Berechtigte Einwände aus der Region hinsichtlich der Detailplanung müssen selbstverständlich im Planfeststellungsverfahren aufgenommen und berücksichtigt werden. Dafür plädiert die CDU ausdrücklich. Dies betrifft beispielsweise die angedachten Vorgaben hinsichtlich der zu erbringenden Ausgleichsflächen, den von der CDU geforderten Radweg auf der Brücke oder die Zufahrt von der L 540.  Nach den derzeitigen Planunterlagen soll es einen Rückbau der jetzigen Zufahrt von der L 540 auf die B 9 südlich in Richtung Wörth geben. Die Folge davon wäre sicherlich eine Verlagerung von Verkehrsströmen auf die L 540 und in die Ortslage von Wörth. Das kann aber nicht ernsthaft gewollt sein, so Gebhart.

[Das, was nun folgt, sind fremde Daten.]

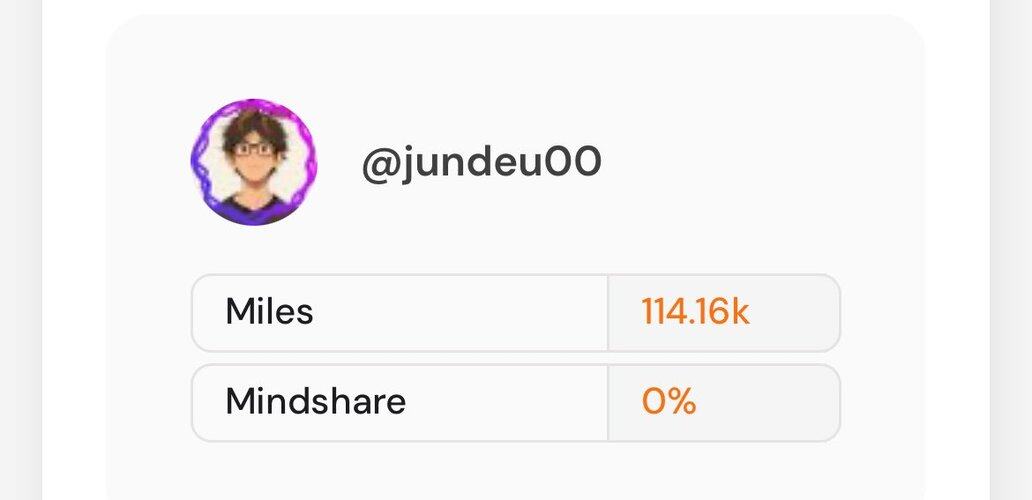Click the glasses on the avatar face

pyautogui.click(x=253, y=149)
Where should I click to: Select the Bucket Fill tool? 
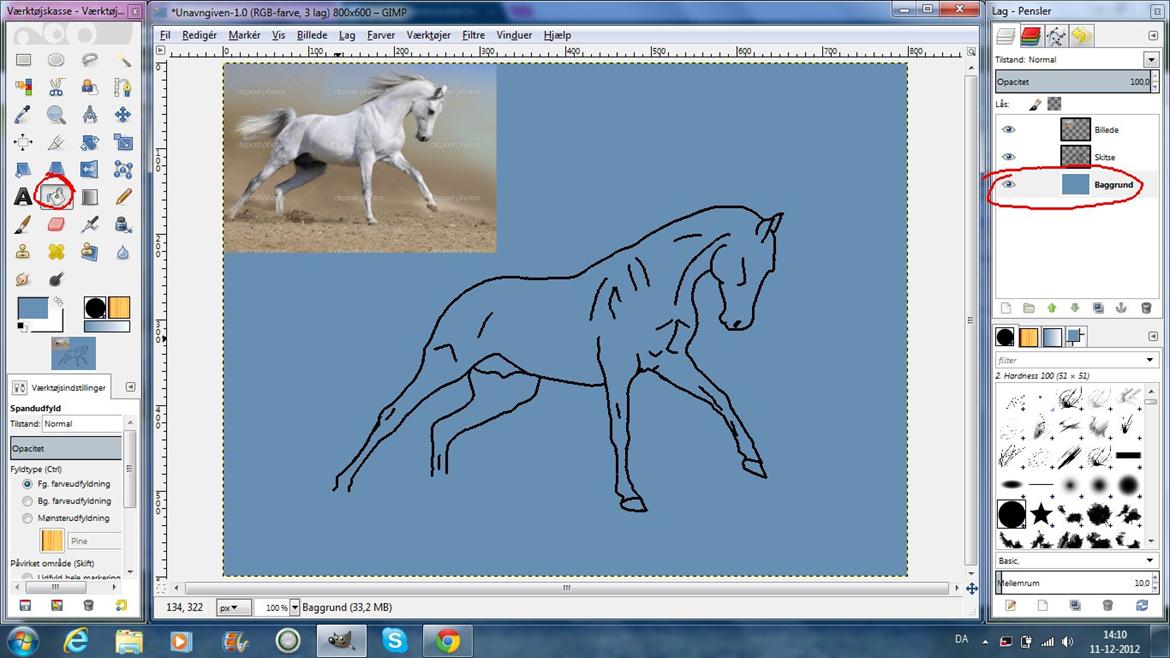tap(56, 197)
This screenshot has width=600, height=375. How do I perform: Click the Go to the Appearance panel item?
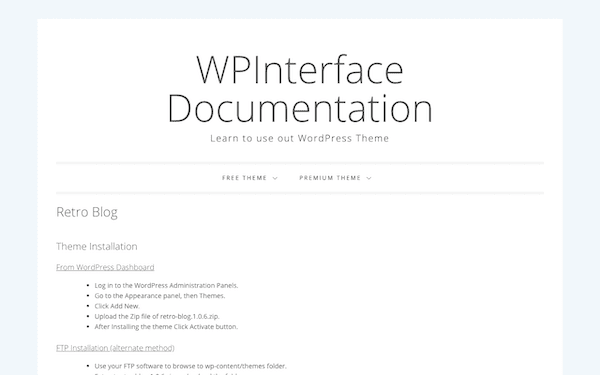[x=160, y=296]
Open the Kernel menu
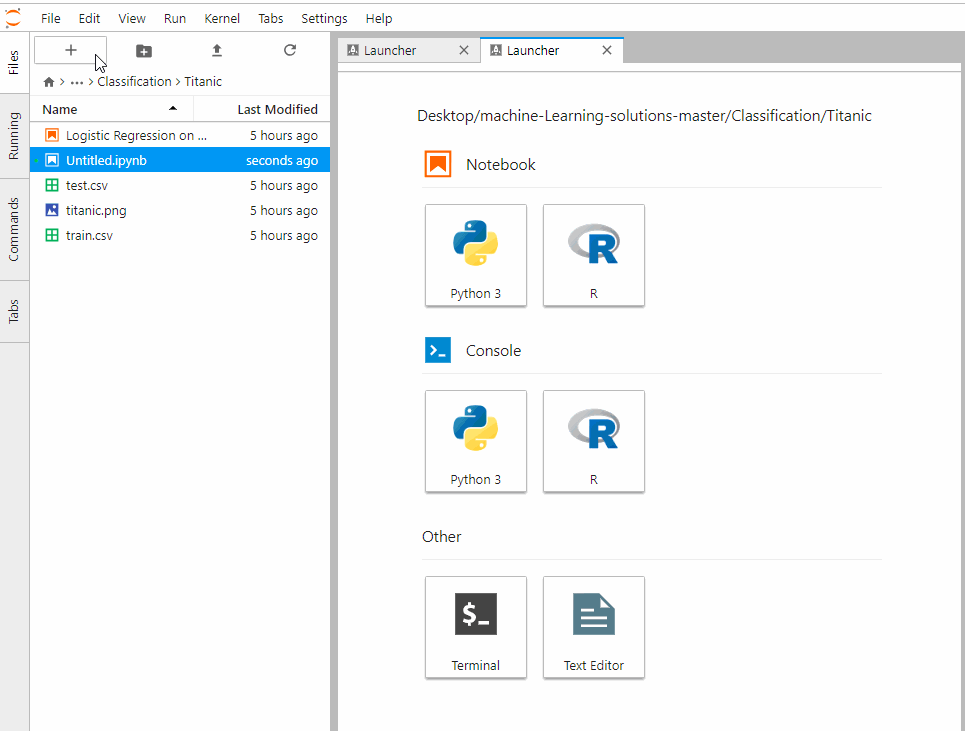This screenshot has height=731, width=965. 222,18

Kritisch sieht Gebhart auch das  geplante Angelverbot im Wörther Altwasser. „Das Angeln im Altwasser und der Naturschutz lassen sich vielmehr problemlos in Einklang bringen.“ Diese Punkte müssen aufgegriffen werden. Aufgrund dieser Punkte die Notwendigkeit des gesamten Projekts zweite Rheinbrücke in Frage zu stellen, ist jedoch nicht nachvollziehbar. Wenn der BUND diejenigen, die Verbesserungsvorschläge hinsichtlich der Detailplanung machen, zu Gegnern des Projekts erklärt, sei dies nicht korrekt.

Landrat Dr. Brechtel weist darauf hin, dass selbstverständlich die zweite Rheinbrücke nicht am Ölkreuz enden darf, sondern möglichst rasch bis zur B 36 verlängert werden muss. Darin ist er sich mit seinem Karlsruher Kollegen Landrat Schnaudigel einig. Die beiden Landräte haben gemeinsam Bundesverkehrsminister Ramsauer sowie die beiden Landesverkehrsminister von Rheinland-Pfalz und Baden-Württemberg angeschrieben und dies eingefordert.

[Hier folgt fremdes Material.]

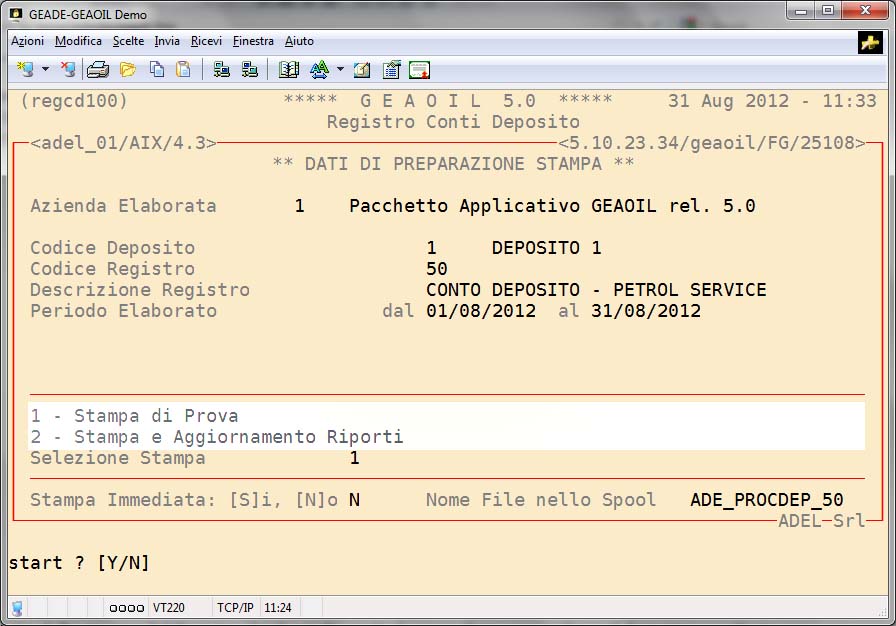Click the open folder toolbar icon
896x626 pixels.
point(127,69)
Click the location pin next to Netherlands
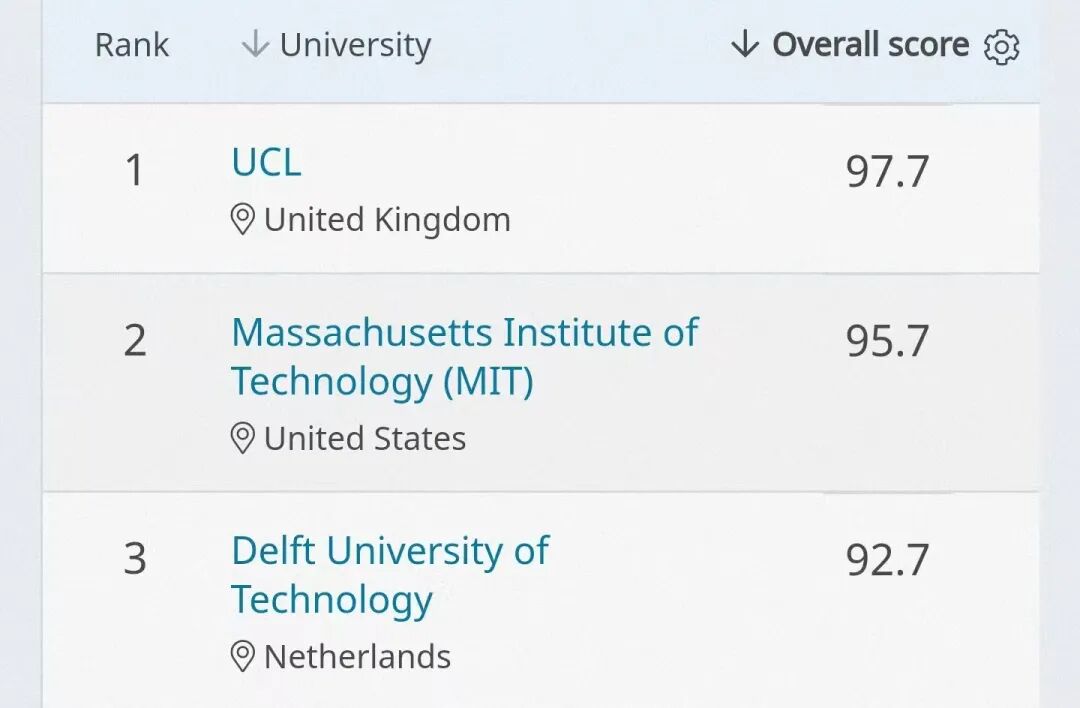Screen dimensions: 1080x708 click(x=242, y=656)
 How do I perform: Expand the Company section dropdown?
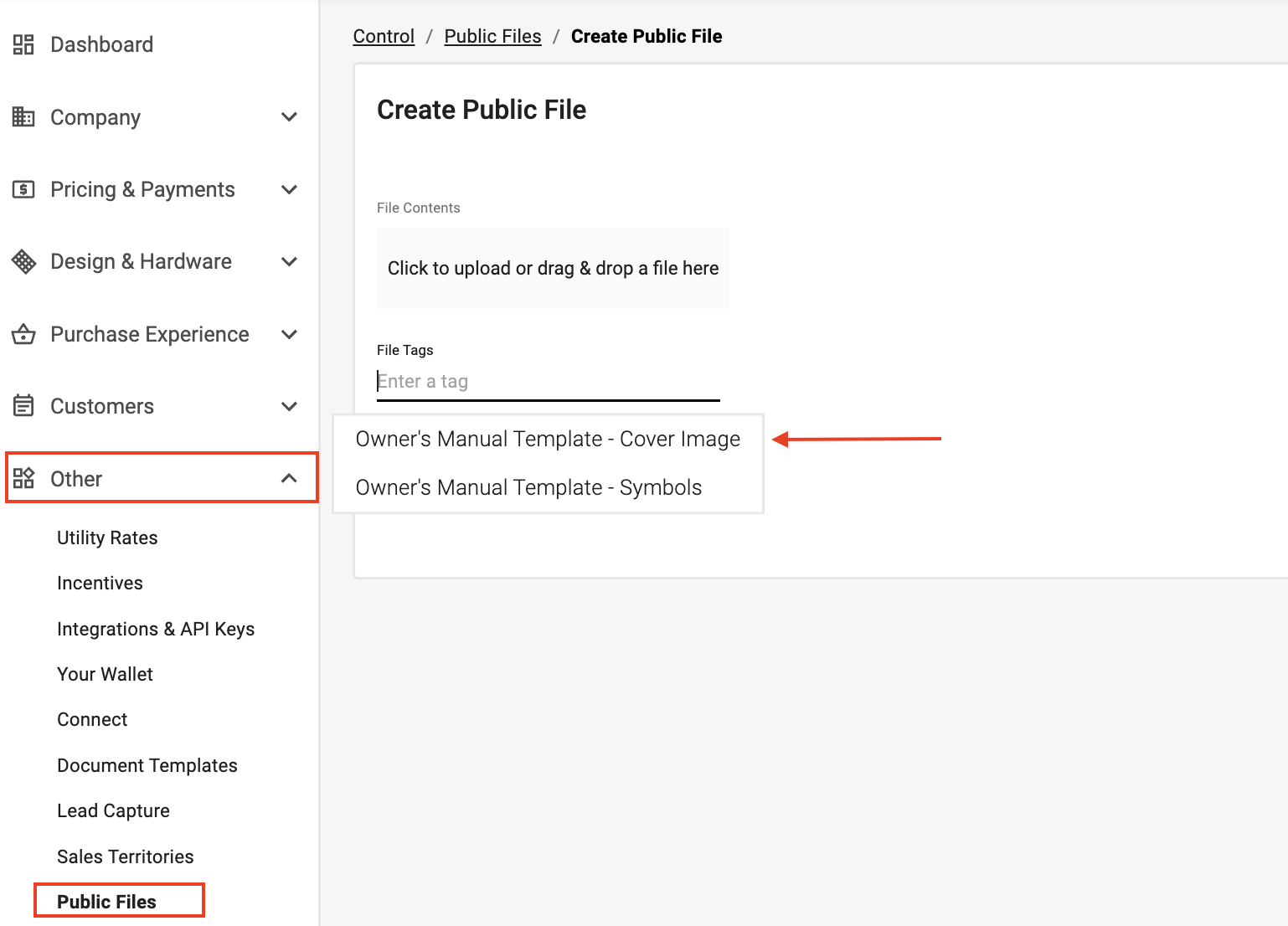[290, 116]
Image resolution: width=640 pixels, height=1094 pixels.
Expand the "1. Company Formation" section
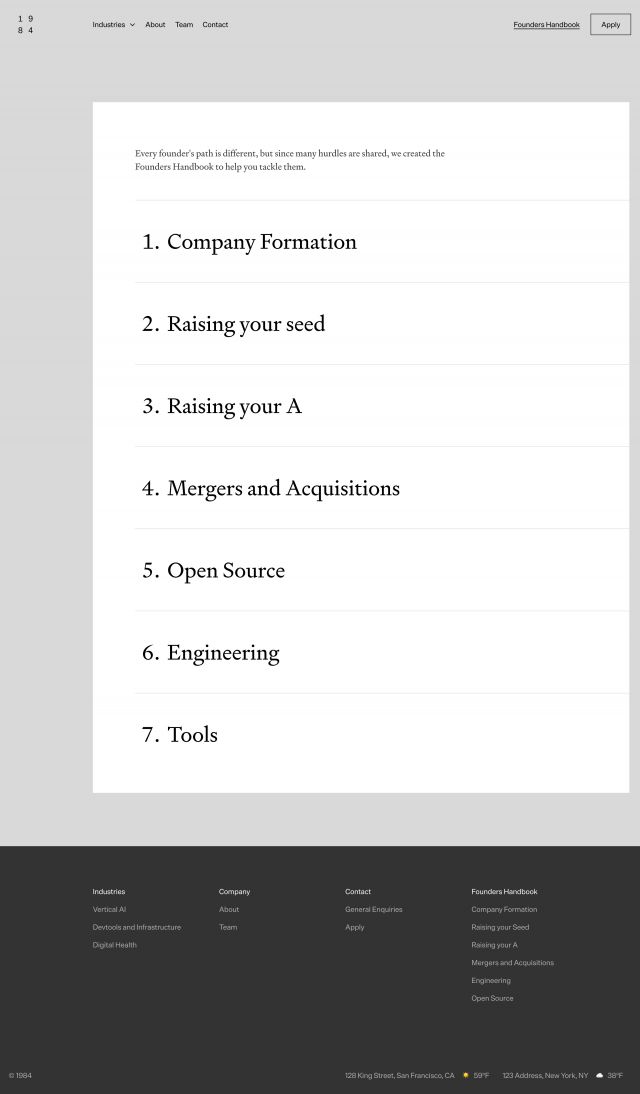pos(249,242)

Die Forderung des BUND nach einer neuen Kommunikation mag bei manchen Themen angebracht sein, nicht jedoch bei diesem Thema, insbesondere mit Blick auf die pfälzische Seite. „Seit vielen Jahren diskutieren wir intensiv und öffentlich über dieses Projekt. In den gewählten, demokratisch legitimierten Gremien im Kreis Germersheim gibt es ganz große Mehrheiten für das Projekt. Erst vor kurzem haben sich die gewählten Mitglieder des Kreistages Germersheim erneut mit überwältigender Mehrheit für eine zweite Rheinbrücke ausgesprochen. Die CDU war die Partei, die das Projekt vor Jahren als erste auf die Tagesordnung gesetzt hat, und sie wird auch künftig nicht locker lassen, bis die Brücke gebaut ist, verspricht Gebhart.

Der CDU-Landtagsabgeordnete Martin Brandl betont, dass es unverantwortlich wäre, wenn die Landesregierungen in Mainz und Stuttgart, die für die Planungen zuständig sind, das Projekt aufgeben oder auch nur verzögern würden. Brandl kündigt an, dass das Thema in Kürze den Landtag in Mainz beschäftigen wird. Auf Antrag der CDU wird das Thema auf die Tagesordnung gesetzt. Julia Klöckner, Fraktionschefin in Mainz, habe ihm, so Brandl die volle Unterstützung bei diesem Thema zugesagt.

Die CDU fordert von der neuen Landesregierung in Mainz unverzüglich ein klares Signal, dass der Bau der zweiten Rheinbrücke zwischen Wörth und Karlsruhe gewollt ist. Es müssen nun endlich Taten folgen, so Brandl abschließend.